The ability to control the direction in which sound waves propagate has always been a challenging task for researchers. However, a recent breakthrough at ETH Zurich has opened up new possibilities by allowing sound waves to travel only in one direction. This groundbreaking research not only has implications for acoustics but can also be extended to technical applications with electromagnetic waves.
Traditionally, sound waves, light waves, and water waves propagate in both forward and backward directions. While this is useful in everyday communication, it can pose challenges in technical applications where one-way wave propagation is desired to avoid unwanted reflections. Previous attempts to suppress sound wave propagation in the backward direction resulted in attenuation of waves traveling forward. This limitation prompted researchers to explore new methods for achieving one-way sound wave propagation.
A team of researchers led by Professor Nicolas Noiray at ETH Zurich, in collaboration with Romain Fleury at EPFL, developed a novel approach to prevent sound waves from traveling backward without compromising their propagation in the forward direction. Their method, recently published in Nature Communications, is based on self-oscillations, where a dynamical system repeats its behavior periodically.
Professor Noiray’s idea was to use harmless self-sustaining aero-acoustic oscillations to create a one-way street for sound waves through a circulator.
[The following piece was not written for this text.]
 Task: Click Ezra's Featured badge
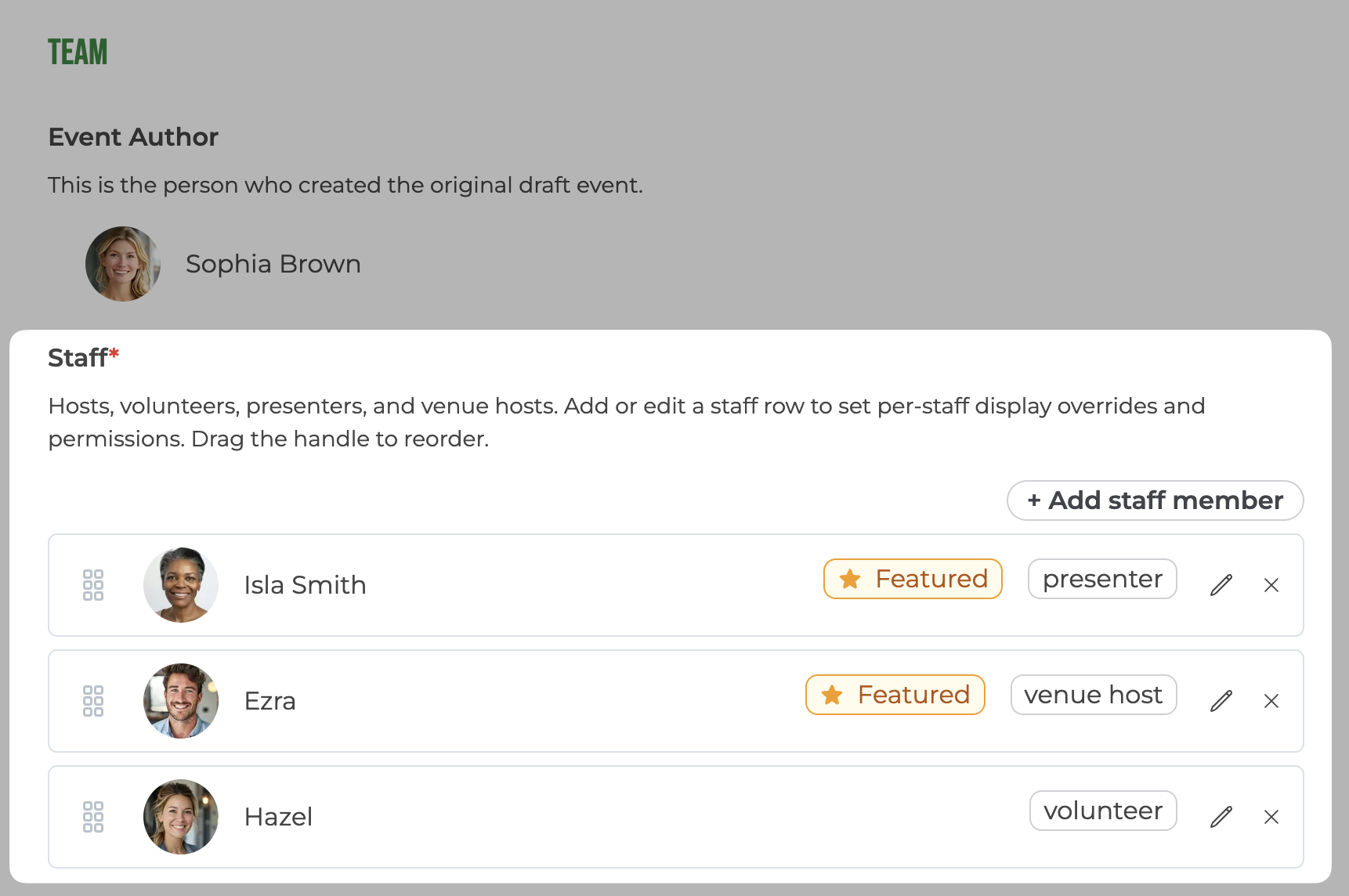click(x=895, y=695)
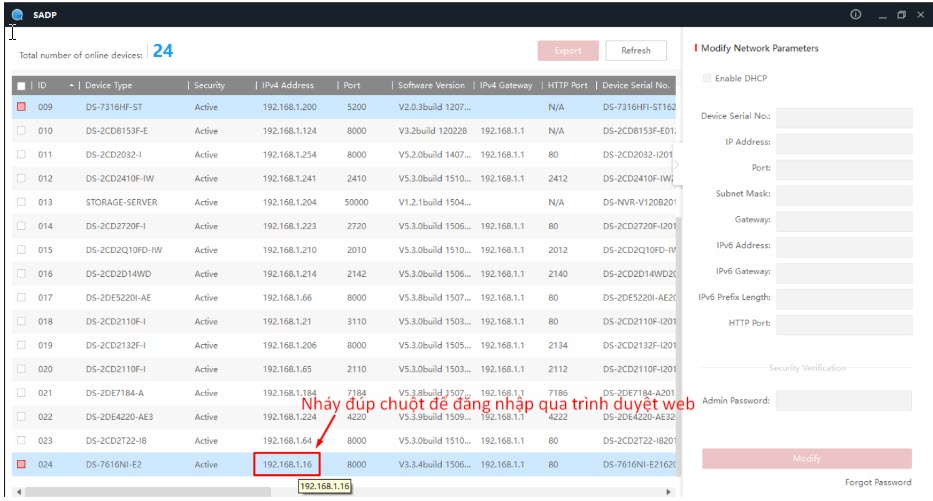
Task: Collapse the Modify Network Parameters side panel
Action: coord(675,165)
By synchronizing the circulator’s self-oscillations with incoming waves, the sound waves could gain energy and propagate only in one direction. The circulator, consisting of a disk-shaped cavity with swirling air blown through it, generates a whistling sound from a spinning wave. This unique design allows sound waves to pass through the circulator in a controlled manner.
The research team conducted extensive experiments to validate their loss-compensation approach. They added three acoustic waveguides to the circulator, arranged in a triangular shape, to control the direction of sound wave propagation. Sending a sound wave with a frequency of around 800 Hertz through the first waveguide, they observed that the wave was successfully transmitted to the second waveguide but not to the third. This demonstrated the effectiveness of their circulator in enabling one-way sound wave propagation.
Professor Noiray views the sound wave circulator as a powerful toy model for manipulating wave propagation using synchronized self-oscillations. This approach can be extended to other systems, such as metamaterials for electromagnetic waves. The potential applications of this research are vast, ranging from guiding microwaves in radar systems to realizing topological circuits for future communication systems.
The breakthrough achieved by the researchers at ETH Zurich in enabling one-way sound wave propagation opens up new avenues for controlling wave behavior. The innovative approach of using self-oscillations to compensate for wave attenuation represents a significant advancement in the field of acoustics and wave manipulation. With further research and development, this technology has the potential to revolutionize not only acoustics but also technical applications with electromagnetic waves.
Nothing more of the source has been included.